Ok, many thanks for your reply.
best regards.
I agree with 2Q1C about working the problems first although the 2nd half of the book is example games where a pgn file is very handy. Whether on a real board or a screen is up to you. I say that because I don't about FEN's alone, but the pgns for Seirawans books exist, including Winning Chess Tactics, here:
http://kuldhirblog.blogspot.com/2015/07/chess-endgame-books-pgn-files.html
You could open the file in Notepad (on Windows) and strip out the FEN's for each problem.
But the file is poorly put together. There are no titles to each diagram/notation sequence. Numbers 1-4 refer to Diagram 1, No. 5 to Diagram 2, ...No. 31 is for diagram 24, and there are pgn files within the file for each of the end-of-chapter test problems.
I haven't gotten to this tactics book yet - I'm doing Dan Heisman's Back to Basics: Tactics first, but before I do Seirawan's book I'll probably load each of the individual pgns within the pgn file into a viewer like the freebie Lucas Chess (Tools/PGN Viewer/Read PGN) or Chess King, and simultaneous open the file with Notepad.
On the first one, where it says:
[Event "?"]
[Site "?"]
[Date "????.??.??"]
[Round "?"]
[White "?"]
[Black "?"]
[Result "*"]
[SetUp "1"]
Ill simply change the "?" in Event to:
[Event "Diagram 1"]
and do the same for the rest.
This means going through 229 diagrams!
btw, http://stackoverflow.com/questions/15671348/how-to-cut-several-lines-from-file-bash-unix
for splitting file
Hi there,
I wondered please if anyone could help me, after an extensive search using the internet I have drawn a blank.

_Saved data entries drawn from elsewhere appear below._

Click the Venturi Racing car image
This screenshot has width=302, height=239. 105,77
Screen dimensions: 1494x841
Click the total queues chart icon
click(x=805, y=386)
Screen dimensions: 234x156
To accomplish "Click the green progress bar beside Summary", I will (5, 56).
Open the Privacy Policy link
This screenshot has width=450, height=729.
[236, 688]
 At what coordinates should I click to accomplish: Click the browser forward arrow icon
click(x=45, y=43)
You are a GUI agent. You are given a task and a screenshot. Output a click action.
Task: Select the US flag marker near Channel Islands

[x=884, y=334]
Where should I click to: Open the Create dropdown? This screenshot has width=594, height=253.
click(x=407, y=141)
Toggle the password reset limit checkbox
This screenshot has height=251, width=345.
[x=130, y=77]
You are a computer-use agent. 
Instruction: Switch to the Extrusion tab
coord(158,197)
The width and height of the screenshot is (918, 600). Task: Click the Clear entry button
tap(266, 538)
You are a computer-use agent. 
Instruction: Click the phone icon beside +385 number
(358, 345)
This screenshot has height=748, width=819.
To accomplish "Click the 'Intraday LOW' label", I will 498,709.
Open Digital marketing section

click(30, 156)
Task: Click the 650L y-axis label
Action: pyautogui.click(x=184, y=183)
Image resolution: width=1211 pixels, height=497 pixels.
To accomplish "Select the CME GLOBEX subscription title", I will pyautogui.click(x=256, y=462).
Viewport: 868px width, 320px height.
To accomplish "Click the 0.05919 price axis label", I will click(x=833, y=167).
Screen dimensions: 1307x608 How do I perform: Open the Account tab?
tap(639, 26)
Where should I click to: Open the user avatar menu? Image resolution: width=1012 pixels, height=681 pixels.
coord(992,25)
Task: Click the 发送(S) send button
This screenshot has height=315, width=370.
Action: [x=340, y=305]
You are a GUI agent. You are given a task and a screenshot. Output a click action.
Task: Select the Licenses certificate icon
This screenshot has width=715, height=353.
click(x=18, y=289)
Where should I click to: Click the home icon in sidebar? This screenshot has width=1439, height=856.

I am currently studying this book.
Winning Chess Tactics (Winning Chess Series) by Yasser Seirawan
Id like to use chess.com to work through each example, so I wondered if anyone had access to the FEN's for each of the positions or is the only option to set up the positions using the analysis board.
Hope my question makes sense, and many thanks in advance to anyone who can point me in the right direction.
Regards
Willy.............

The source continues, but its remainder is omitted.